O dilema perturbador de sempre no estudo das sociedades é o que importa mais para a observação, se a aranha ou a teia que ela tece, tal como na célebre metáfora com que Max Weber retrucou a um colega sobre suas diferenças com a teoria social de Karl Marx. A controvérsia sobre o tema provavelmente persistirá até o fim dos tempos, e esses mesmos gigantes do pensamento sempre oscilaram em suas respostas, ora favorecendo o papel do ator, ora dos fatos com que ele se enreda.

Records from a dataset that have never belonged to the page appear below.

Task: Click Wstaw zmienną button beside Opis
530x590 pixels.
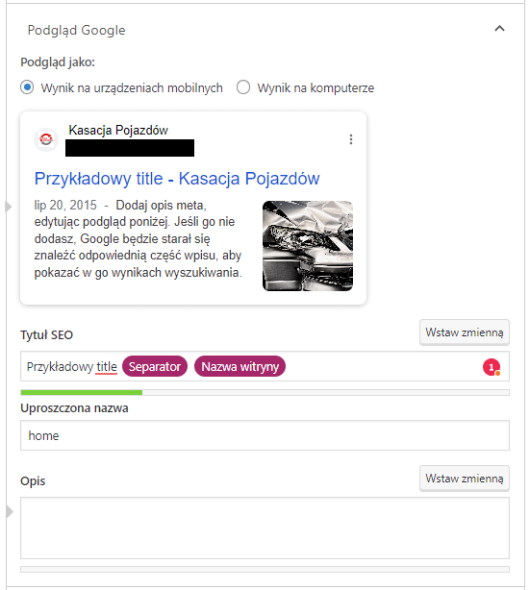Action: [x=464, y=479]
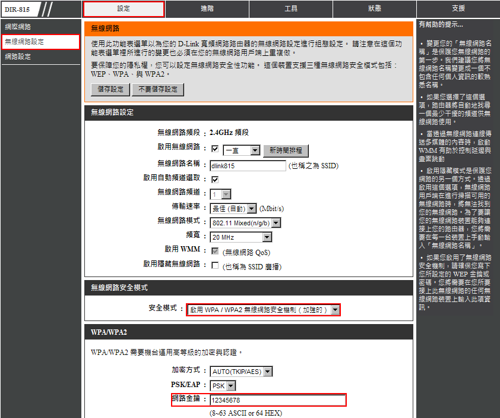Uncheck the 啟用自動頻道選取 checkbox

point(215,179)
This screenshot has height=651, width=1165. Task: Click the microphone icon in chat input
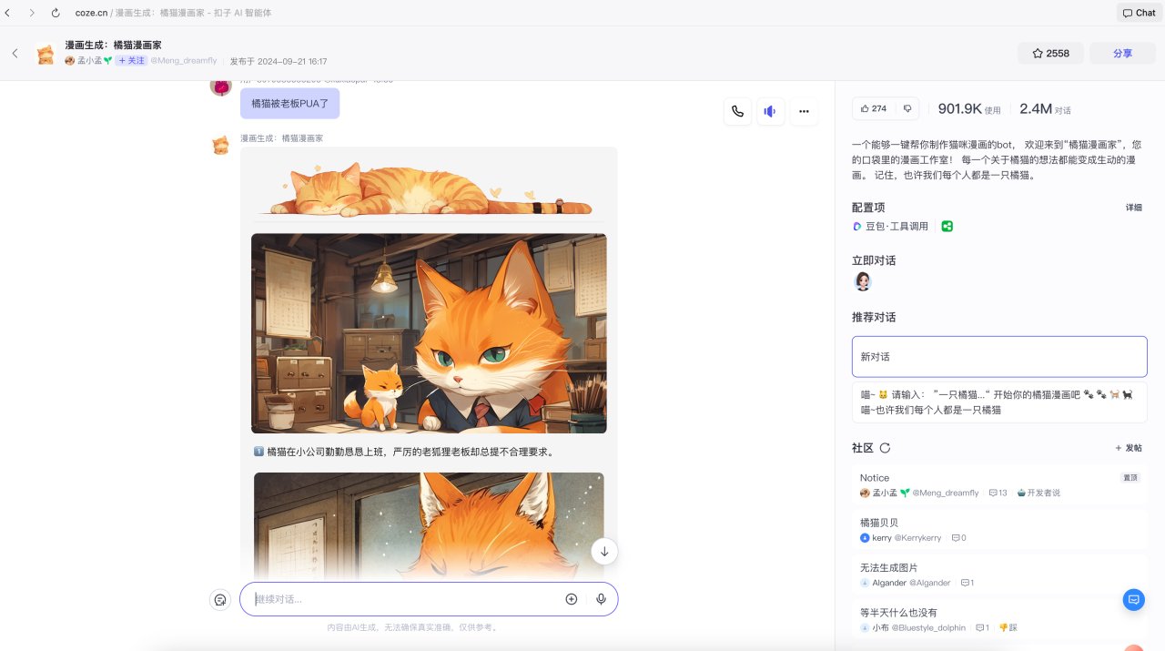click(x=601, y=599)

A grande transformação que a partir da Revolução de 1930 revolveu os fundamentos da sociedade brasileira, conduzindo-a do estágio agrário em que se encontrava para o urbano-industrial, foi antecedida por um intenso movimento de ideias nas elites intelectuais da época, de que são exemplares a obra de Euclides da Cunha, o tenentismo na juventude militar, a criação do Centro João Vital por intelectuais católicos, a Semana de Arte Moderna, em 1922, e a chegada, nesse mesmo ano, dos trabalhadores à cena política com a fundação do Partido Comunista.
O momento propício que experimentamos agora pode frustrar-se se os intelectuais - a aranha da metáfora de Weber - cederem ao ceticismo que ora grassa entre eles, abandonando de vez o exercício dos papéis de vanguarda com que marcaram a nossa trajetória como nação.
*Luiz Werneck Vianna é sociólogo, PUC-Rio.